### Estratto originale
==*==
Il calcio italiano al giorno d’oggi. Un sistema che negli ultimi anni ha vissuto esperienze non tutte positive. Indispensabile trovare la volontà, concreta, di invertire rotta. Occorre una mentalità diversa. Il perché è molto semplice. Continuando sui tragitti attuali, tra poco non ce ne sarà più per nessuno. Esistono nuovi mercati, emergenti, interessati al prodotto calcio e, come è accaduto in altri settori imprenditoriali del nostro Paese, si corre il rischio concreto che, anche il controllo di quell’ industria, ci venga sfilato di mani.
==*==
### Contenuto dei dati

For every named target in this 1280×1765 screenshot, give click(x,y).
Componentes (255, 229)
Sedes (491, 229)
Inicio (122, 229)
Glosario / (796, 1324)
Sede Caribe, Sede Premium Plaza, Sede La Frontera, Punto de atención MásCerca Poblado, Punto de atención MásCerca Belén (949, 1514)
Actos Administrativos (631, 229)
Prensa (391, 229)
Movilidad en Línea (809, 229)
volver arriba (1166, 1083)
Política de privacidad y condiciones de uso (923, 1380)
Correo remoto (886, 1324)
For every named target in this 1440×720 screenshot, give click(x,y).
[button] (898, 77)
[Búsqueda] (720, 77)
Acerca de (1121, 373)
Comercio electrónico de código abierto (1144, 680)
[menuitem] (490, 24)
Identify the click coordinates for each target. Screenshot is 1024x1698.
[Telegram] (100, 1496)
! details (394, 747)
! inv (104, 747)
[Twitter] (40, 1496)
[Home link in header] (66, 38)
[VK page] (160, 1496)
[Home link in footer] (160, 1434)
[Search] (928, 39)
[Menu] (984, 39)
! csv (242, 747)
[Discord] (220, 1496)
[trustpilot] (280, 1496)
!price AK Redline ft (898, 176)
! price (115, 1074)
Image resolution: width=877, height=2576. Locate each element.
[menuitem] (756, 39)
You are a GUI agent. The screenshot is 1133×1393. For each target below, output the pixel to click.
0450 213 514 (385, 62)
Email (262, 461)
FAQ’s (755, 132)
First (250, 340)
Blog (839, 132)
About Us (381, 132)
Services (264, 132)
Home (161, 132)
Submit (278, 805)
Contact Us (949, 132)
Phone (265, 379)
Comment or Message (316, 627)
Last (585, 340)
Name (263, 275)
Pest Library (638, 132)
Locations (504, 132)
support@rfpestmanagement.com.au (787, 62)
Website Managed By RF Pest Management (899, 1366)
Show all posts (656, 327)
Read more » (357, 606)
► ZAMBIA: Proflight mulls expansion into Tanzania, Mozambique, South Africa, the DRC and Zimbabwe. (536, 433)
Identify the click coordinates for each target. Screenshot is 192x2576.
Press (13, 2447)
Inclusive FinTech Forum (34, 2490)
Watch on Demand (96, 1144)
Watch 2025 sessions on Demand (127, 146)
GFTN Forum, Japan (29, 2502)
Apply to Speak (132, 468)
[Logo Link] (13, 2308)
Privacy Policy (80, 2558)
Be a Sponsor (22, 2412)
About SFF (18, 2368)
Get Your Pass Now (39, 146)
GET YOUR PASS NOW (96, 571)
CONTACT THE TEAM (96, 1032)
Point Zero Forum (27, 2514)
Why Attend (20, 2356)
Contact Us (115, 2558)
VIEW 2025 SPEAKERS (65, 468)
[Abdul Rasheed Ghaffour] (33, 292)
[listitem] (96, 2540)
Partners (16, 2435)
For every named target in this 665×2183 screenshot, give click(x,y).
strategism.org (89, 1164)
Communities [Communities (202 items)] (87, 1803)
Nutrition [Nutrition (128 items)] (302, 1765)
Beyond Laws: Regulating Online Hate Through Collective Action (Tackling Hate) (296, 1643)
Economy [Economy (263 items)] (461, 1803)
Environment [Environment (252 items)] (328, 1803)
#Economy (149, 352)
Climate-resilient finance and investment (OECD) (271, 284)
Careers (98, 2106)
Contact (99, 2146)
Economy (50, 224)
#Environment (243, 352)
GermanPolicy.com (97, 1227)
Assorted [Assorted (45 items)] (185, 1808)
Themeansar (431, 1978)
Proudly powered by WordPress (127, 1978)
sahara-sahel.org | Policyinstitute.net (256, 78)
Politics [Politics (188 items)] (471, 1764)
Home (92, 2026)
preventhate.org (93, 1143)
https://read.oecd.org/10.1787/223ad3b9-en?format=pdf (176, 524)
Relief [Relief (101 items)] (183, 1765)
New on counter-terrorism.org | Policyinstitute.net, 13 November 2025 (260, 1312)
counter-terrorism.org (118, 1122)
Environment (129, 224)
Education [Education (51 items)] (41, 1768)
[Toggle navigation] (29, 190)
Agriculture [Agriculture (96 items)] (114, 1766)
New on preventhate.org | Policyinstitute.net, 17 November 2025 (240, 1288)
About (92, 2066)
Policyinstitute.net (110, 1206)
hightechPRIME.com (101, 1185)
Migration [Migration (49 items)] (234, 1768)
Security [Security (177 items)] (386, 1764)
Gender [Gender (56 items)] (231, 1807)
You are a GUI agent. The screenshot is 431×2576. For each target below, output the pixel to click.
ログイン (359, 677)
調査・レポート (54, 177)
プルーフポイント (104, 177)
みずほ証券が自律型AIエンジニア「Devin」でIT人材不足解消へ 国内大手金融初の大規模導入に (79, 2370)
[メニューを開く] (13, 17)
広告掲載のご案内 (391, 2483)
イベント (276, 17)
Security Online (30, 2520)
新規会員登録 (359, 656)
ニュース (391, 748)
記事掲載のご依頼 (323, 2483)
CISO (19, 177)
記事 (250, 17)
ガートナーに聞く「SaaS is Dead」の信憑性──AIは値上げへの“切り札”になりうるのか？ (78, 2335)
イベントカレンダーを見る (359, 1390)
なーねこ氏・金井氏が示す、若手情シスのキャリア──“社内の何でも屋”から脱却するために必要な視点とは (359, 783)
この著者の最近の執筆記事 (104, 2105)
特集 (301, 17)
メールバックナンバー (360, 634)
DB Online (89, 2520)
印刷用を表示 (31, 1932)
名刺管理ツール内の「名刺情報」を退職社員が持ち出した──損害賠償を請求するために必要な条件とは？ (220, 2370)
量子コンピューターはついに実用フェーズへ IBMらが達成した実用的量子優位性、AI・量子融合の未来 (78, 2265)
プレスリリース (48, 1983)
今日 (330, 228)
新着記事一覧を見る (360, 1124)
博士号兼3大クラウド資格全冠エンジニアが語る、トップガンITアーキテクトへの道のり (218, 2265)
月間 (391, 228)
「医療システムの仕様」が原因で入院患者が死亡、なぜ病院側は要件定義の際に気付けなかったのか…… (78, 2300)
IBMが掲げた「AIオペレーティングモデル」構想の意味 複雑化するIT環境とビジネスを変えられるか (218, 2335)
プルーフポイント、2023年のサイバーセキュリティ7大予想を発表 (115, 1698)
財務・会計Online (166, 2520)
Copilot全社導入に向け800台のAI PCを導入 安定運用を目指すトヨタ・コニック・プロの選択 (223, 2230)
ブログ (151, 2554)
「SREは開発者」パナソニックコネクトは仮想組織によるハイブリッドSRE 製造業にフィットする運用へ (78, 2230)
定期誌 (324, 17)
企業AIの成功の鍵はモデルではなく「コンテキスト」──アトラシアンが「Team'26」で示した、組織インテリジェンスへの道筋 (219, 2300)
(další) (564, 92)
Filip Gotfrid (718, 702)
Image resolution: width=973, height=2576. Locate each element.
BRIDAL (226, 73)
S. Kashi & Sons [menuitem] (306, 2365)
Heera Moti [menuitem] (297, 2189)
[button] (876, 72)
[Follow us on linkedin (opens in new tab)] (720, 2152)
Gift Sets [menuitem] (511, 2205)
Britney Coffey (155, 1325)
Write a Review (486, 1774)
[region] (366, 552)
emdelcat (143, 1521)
==*==
### Consegna
Estrai per intero il brano sul calcio italiano riportato sopra, trascrivendolo parola per parola senza alcuna modifica.

### Risposta
Il calcio italiano al giorno d’oggi. Un sistema che negli ultimi anni ha vissuto esperienze non tutte positive. Indispensabile trovare la volontà, concreta, di invertire rotta. Occorre una mentalità diversa. Il perché è molto semplice. Continuando sui tragitti attuali, tra poco non ce ne sarà più per nessuno. Esistono nuovi mercati, emergenti, interessati al prodotto calcio e, come è accaduto in altri settori imprenditoriali del nostro Paese, si corre il rischio concreto che, anche il controllo di quell’ industria, ci venga sfilato di mani.